SUPPLIED RECORDS =>
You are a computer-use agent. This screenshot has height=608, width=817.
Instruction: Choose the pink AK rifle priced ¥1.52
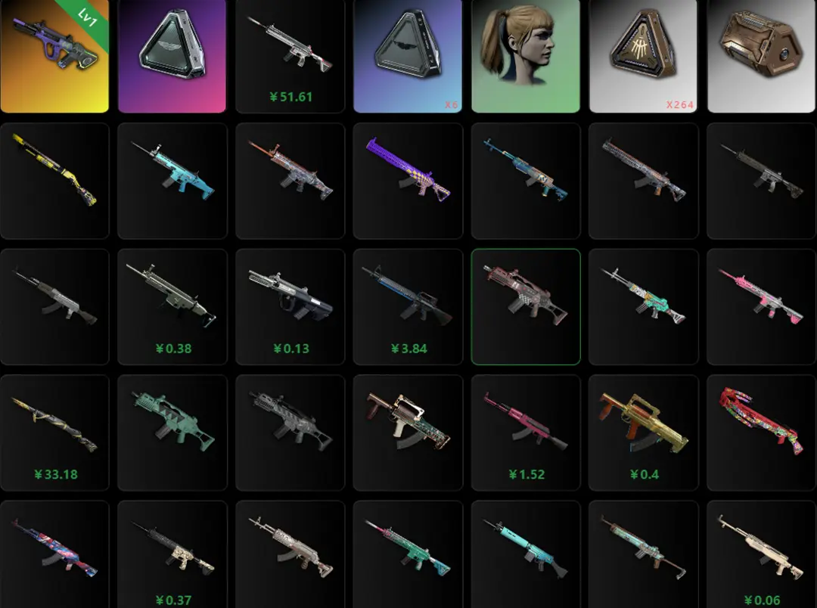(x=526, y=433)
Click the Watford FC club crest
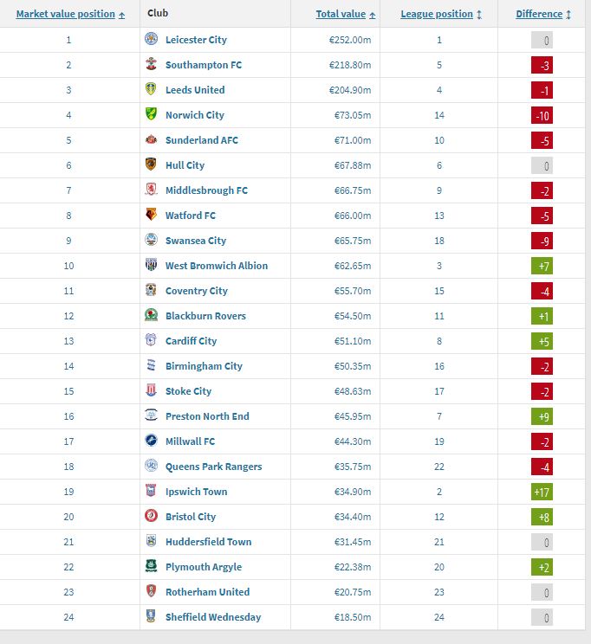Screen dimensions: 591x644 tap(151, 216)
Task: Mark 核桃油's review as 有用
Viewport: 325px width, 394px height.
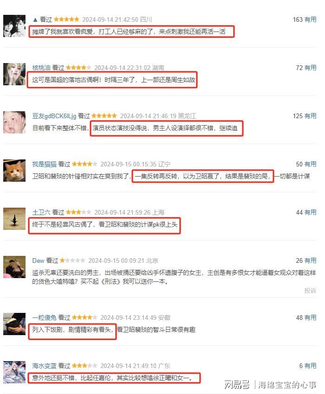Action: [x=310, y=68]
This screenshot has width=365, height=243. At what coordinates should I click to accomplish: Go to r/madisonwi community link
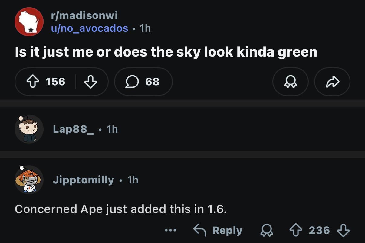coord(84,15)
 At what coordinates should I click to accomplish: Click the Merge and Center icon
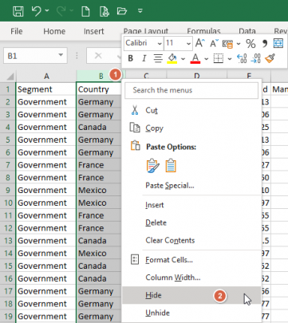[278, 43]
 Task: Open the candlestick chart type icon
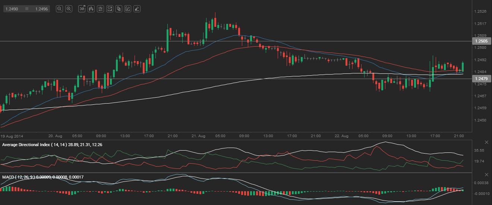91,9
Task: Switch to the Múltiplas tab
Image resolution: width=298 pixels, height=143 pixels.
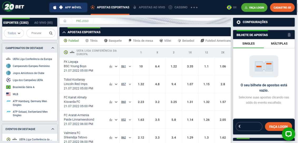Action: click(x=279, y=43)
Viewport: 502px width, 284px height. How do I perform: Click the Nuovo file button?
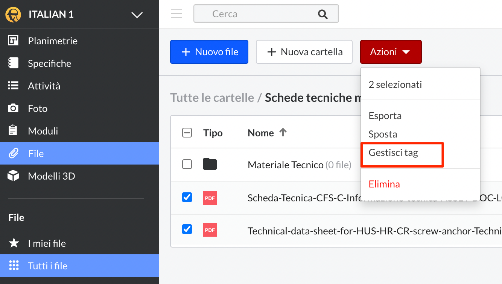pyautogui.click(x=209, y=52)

WORK REQUIRED =>
Write out the records above exactly as they appear, leaving out any pictures.

SOLUTION TO THE PROBLEM =>
You are a computer-use agent. This screenshot has height=608, width=817.
Instruction: Choose the pink AK rifle priced ¥1.52
(x=526, y=433)
Click the Watford FC club crest
Screen dimensions: 591x644 tap(151, 216)
Task: Mark 核桃油's review as 有用
Viewport: 325px width, 394px height.
Action: [x=310, y=68]
This screenshot has width=365, height=243. At what coordinates should I click to accomplish: Go to r/madisonwi community link
coord(84,15)
 At what coordinates should I click to accomplish: Click the Merge and Center icon
[278, 43]
 Task: Open the candlestick chart type icon
91,9
Task: Switch to the Múltiplas tab
Image resolution: width=298 pixels, height=143 pixels.
Action: click(x=279, y=43)
Viewport: 502px width, 284px height. How do I perform: Click the Nuovo file button?
pyautogui.click(x=209, y=52)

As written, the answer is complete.